WHY DO WE LIKE THAT LUCKY LUKE GUY EXACTLY?
Lucky Luke is popular because of its humor and use of historical references. Luke has crossed paths with Billy the Kid and has received orders from Abraham Lincoln. While some adult themes are present in the books, such as the presence of “dancers” (hookers), nothing is ever explicit. It is a family-friendly book first and foremost.
The fact that the action doesn’t take place in France and that the hero is a cowboy should surprise you and says a lot about our fascination for the good ol’ U.S. of A. We love you, America. Almost as much as we’re repulsed by you. Lucky Luke is one of the most important franchises in French entertainment and its hero is not a French character? Think about how proud French people are, and then think about that. We’ve got Astérix, a Frenchman fighting Roman invaders, and we’ve got a cowboy doing his thing in Arizona? Luke was born in 1946, at a time when the American dream was an idea that everybody wanted to believe in. Hell, we still want to believe in it in 2016. World War II just happened and the Nazis were defeated with the help of American forces. At the end of World War II, the American dream was a beautiful thing. It was hope, opportunities, a better future. People bought into this idea that there was a place where all the atrocities of the first half of the 20th century didn’t matter. America became a de facto land of heroes. And this doesn’t just apply to France. People all over Europe thought the exact same thing. For example, why do you think it is that Italians made the best westerns? America was the deus ex machina of the World War plays. Europe saw America as a hero, and every hero needs their origin story. And that’s what westerns are: a romanticized, often idealized origin story for this country. Europe woke up after World War II, saw this new heroic figure in the United States and thought: “this is the way to go now, they didn’t go to war, they saved us, let’s pay tribute to them.
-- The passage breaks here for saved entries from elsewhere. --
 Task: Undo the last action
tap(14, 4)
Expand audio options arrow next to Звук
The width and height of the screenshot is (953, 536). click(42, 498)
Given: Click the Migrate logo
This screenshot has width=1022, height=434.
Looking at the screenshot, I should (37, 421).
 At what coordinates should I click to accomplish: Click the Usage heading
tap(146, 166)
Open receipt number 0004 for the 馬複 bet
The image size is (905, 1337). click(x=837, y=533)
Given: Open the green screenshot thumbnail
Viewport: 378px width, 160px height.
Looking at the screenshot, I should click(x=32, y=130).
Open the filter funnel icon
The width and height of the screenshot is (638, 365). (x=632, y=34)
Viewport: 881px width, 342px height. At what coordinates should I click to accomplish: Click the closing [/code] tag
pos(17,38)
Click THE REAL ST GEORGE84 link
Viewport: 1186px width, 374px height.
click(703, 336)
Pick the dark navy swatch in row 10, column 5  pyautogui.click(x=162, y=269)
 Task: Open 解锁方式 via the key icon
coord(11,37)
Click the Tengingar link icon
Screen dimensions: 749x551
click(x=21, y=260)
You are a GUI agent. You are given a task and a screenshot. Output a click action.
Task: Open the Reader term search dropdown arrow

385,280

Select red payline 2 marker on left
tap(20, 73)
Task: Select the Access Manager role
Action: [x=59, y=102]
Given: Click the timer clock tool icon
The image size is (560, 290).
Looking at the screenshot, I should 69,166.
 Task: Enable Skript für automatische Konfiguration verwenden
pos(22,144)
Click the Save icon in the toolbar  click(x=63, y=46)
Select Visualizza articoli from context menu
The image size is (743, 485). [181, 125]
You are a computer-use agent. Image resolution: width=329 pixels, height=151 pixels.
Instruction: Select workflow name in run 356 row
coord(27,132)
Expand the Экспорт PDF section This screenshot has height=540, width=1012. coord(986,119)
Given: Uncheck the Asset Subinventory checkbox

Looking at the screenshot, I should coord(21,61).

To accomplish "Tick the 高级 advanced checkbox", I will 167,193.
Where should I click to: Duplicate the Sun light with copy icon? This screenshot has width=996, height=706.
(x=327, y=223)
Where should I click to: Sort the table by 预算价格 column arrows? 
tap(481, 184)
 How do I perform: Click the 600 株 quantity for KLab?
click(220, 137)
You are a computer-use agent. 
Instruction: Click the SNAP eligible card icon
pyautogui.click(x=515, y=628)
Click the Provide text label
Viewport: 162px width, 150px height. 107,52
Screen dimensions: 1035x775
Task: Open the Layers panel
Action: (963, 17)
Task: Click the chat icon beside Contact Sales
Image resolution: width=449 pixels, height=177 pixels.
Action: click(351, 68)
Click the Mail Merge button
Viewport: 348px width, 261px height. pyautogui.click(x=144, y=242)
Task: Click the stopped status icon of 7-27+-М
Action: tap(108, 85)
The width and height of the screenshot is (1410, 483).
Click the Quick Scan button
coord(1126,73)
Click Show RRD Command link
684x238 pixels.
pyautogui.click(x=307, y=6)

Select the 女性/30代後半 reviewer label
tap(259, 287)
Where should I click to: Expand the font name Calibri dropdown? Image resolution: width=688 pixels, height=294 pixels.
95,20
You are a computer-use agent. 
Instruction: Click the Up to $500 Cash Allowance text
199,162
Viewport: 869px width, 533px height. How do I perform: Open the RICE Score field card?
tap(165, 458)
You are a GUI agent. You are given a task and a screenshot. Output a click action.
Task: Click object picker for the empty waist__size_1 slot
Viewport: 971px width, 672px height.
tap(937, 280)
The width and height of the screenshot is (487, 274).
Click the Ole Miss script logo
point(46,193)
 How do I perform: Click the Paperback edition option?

We owe them.” Lucky Luke is a product of its time and it’s really interesting to see that the series is still ongoing, which says a lot about the strength of this myth we’ve built.
Lucky Luke is one of the longest running Franco-Belgian comic books because creative teams have changed with time, contrary to most books which end when their creators die. That’s why the series is 77 books long and still going, with a new book scheduled for this September. The series has produced several spinoffs, TV series, video games and two (awful) live action movies (that I will expand on in a future column).